Bu sefer yüzünü bana çevirdi, akan göz yaşımı gördüğünde alayla güldü. Utançtan yüzüne bakamıyordum.

"Ağlıyor musun gerçekten? Senin bir kalbin var mıymış ki? Ona gelince kalpsizdin, kendine gelince mi duygusal oldun?"

"Anne.." diyen Barlas'ı umursamadı bile. Kolunu tutan elini çekip bana doğru bir adım daha attı.

"Neye ağlıyorsun?! Pişman mı oldun yoksa? Bak bakalım son pişmanlık bir işe yarıyor mu? Yaramıyor! Kırdığın kalp iyileşmiyor. O benim oğlum! Sen onun canını yaktığını düşündün ama en çok benim canım yandı! Onu öyle gördükçe ben ağladım. Sen değil!"

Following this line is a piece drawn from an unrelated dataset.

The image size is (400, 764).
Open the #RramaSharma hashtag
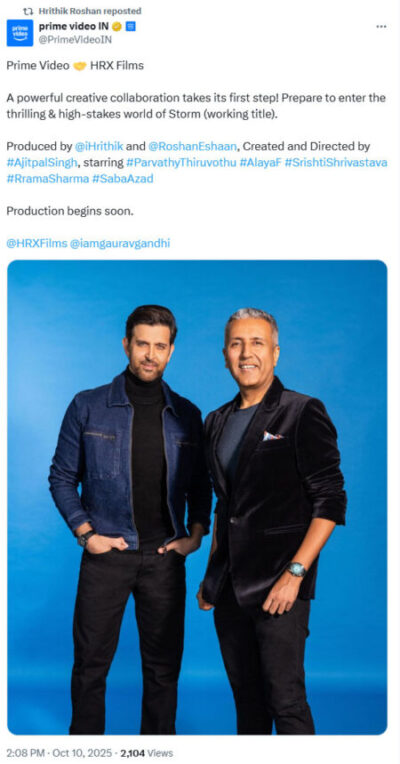click(x=48, y=178)
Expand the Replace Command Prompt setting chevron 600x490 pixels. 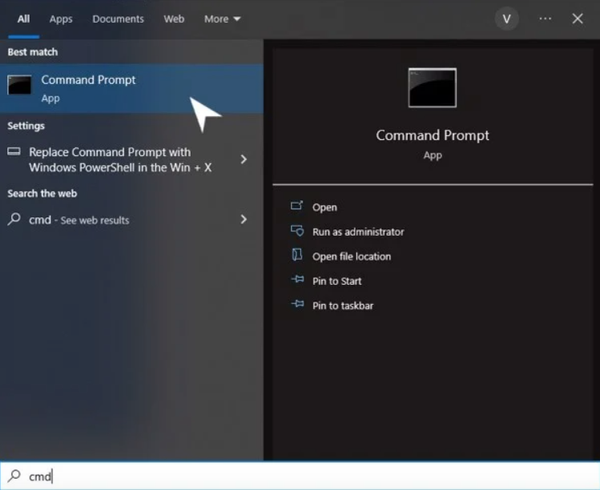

Söyledikleriyle yutkunamadım bile. Boğazıma bir yumru oturmuş geçmiyordu. Pişmanlıklarım sel olup gözlerimden aktı. Titreyen dudaklarımı zorlukla araladım.

"Ben.. Ben özür dilerim." derken sesim de titriyordu.

"Seviyor musun onu?" dediğinde dolu gözlerimle önce ona sonra Barlas'a baktım. "Senin onu sevmeye hakkın bile yok!"

"Anne yeter!" diye bağıran bu sefer Barlasdı. Genç kız da kadının kolundan tutmuş onu çekiştirmeye çalışıyordu.

Haklıydı. Benim onu sevmeye bile hakkım yoktu ama kalbime söz geçiremiyordum. Barlas'a gurursuz diyordu ama asıl ben gurursuzdum. Hiç sevgi görmeyeceğim kalpten aşk dileniyordum. Kırdığım kalbinin parçalarını birleştirmeye çalışıyordum. İmkansızı bekliyordum.